START RECORDS FOR THIS TASK

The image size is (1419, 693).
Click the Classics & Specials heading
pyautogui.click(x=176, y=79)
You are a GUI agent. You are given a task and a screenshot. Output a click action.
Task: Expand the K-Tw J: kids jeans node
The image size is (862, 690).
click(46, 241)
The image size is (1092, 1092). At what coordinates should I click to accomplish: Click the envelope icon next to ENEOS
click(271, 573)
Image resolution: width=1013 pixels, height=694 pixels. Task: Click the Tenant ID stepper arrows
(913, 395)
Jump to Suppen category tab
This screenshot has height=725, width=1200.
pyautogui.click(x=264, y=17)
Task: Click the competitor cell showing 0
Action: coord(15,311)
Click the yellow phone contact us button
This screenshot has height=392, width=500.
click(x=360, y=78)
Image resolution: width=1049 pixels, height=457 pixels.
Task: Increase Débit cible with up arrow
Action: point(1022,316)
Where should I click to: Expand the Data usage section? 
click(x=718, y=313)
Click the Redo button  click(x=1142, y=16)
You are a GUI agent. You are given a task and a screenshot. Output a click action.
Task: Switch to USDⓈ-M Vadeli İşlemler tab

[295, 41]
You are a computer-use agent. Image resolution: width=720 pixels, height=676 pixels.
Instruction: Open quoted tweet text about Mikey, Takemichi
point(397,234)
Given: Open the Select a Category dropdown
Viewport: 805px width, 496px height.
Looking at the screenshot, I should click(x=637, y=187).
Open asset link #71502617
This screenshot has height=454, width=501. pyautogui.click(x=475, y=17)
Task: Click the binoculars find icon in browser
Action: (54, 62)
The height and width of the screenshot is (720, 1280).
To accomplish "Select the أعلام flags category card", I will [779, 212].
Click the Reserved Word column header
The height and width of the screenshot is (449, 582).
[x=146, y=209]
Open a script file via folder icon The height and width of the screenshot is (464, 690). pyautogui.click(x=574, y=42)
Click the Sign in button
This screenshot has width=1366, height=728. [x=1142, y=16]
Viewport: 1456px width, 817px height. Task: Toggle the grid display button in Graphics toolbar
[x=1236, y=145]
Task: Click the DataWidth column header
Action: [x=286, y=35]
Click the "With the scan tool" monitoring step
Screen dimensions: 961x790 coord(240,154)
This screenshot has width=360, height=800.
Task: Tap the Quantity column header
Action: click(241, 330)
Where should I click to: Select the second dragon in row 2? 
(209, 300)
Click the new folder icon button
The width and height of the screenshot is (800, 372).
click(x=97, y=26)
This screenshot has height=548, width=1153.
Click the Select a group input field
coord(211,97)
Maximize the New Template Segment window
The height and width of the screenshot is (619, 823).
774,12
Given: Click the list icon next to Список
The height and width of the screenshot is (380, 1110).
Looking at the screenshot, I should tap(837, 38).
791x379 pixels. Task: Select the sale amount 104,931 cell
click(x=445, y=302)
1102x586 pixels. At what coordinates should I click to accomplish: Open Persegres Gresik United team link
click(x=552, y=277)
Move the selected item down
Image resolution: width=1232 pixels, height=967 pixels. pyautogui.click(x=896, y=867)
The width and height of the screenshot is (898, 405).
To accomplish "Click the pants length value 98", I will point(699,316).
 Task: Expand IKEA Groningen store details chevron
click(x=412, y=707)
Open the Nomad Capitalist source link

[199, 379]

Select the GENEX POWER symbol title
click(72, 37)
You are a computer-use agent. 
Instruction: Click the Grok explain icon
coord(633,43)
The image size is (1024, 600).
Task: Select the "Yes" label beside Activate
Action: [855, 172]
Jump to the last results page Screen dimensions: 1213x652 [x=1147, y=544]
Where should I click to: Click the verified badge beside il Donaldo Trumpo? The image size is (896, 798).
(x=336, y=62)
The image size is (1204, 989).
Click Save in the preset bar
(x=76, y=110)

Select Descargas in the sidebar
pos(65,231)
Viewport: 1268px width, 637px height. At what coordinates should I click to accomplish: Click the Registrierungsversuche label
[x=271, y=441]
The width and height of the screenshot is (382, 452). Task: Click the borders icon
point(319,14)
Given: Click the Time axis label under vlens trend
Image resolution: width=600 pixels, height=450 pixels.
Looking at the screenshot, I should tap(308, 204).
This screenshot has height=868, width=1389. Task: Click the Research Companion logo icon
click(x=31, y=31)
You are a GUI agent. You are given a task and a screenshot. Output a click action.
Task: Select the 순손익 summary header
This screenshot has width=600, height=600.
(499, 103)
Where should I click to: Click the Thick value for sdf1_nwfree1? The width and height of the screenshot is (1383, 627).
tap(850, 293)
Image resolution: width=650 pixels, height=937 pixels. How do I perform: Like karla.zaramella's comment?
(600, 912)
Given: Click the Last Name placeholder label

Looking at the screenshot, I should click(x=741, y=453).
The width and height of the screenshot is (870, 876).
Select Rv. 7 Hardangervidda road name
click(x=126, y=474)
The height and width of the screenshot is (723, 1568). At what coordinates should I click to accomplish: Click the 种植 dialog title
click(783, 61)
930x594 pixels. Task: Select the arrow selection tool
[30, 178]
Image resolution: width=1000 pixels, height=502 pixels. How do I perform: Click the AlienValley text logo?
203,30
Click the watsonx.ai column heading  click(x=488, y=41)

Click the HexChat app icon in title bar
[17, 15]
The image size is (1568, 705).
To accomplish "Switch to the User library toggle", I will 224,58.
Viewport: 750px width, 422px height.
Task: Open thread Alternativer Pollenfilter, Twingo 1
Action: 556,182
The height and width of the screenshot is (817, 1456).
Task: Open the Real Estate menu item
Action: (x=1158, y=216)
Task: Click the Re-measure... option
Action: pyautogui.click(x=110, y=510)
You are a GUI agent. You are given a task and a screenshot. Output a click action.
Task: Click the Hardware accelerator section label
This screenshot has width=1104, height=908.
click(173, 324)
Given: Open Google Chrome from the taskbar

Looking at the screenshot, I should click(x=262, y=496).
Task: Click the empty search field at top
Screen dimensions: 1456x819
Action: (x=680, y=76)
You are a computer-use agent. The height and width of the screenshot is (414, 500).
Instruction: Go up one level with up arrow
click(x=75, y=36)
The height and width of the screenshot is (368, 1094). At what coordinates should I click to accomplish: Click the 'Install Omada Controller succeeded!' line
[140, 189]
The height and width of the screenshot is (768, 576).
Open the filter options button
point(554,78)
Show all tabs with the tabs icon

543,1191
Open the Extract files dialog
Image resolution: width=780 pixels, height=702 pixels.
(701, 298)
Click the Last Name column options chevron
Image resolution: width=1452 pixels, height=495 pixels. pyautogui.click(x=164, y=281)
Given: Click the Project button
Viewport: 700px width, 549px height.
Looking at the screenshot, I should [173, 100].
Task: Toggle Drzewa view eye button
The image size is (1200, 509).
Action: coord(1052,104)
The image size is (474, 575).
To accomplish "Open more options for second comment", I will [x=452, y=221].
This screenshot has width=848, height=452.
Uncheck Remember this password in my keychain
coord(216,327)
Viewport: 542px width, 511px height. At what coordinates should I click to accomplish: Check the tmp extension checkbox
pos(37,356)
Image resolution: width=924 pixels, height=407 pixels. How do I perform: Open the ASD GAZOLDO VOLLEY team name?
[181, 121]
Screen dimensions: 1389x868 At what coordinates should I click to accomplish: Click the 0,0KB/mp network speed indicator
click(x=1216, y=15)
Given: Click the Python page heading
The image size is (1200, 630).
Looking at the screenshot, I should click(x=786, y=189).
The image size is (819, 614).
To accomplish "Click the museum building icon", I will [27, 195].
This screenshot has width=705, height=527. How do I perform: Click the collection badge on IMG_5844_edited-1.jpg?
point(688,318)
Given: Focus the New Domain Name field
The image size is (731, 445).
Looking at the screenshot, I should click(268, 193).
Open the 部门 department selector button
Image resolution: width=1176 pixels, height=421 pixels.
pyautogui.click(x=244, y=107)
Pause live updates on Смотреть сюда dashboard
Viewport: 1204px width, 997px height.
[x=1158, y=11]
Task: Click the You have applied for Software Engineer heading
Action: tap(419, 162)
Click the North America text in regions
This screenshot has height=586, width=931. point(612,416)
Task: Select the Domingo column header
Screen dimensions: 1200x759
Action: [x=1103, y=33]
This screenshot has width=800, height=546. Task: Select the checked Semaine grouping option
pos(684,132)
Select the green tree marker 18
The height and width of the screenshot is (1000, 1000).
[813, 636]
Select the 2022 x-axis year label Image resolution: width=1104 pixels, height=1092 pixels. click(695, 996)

END RECORDS FOR THIS TASK

• REQUIRED ACTION: Look above for the line holding "Task: Switch to USDⓈ-M Vadeli İşlemler tab". Print it and every line after it, exactly, through the line holding "The height and width of the screenshot is (720, 1280).".

• WRITTEN REPLY:
Task: Switch to USDⓈ-M Vadeli İşlemler tab

[295, 41]
You are a computer-use agent. Image resolution: width=720 pixels, height=676 pixels.
Instruction: Open quoted tweet text about Mikey, Takemichi
point(397,234)
Given: Open the Select a Category dropdown
Viewport: 805px width, 496px height.
Looking at the screenshot, I should click(x=637, y=187).
Open asset link #71502617
This screenshot has height=454, width=501. pyautogui.click(x=475, y=17)
Task: Click the binoculars find icon in browser
Action: (54, 62)
The height and width of the screenshot is (720, 1280).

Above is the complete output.